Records
■ ■ ■ ■ ■ ■ ■

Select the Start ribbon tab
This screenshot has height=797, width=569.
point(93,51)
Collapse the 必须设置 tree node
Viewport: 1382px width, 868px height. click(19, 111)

■ ■ ■ ■ ■ ■ ■

Reproduce all of the material above line for line, without changing anything.

Select the Start ribbon tab
This screenshot has height=797, width=569.
point(93,51)
Collapse the 必须设置 tree node
Viewport: 1382px width, 868px height. click(19, 111)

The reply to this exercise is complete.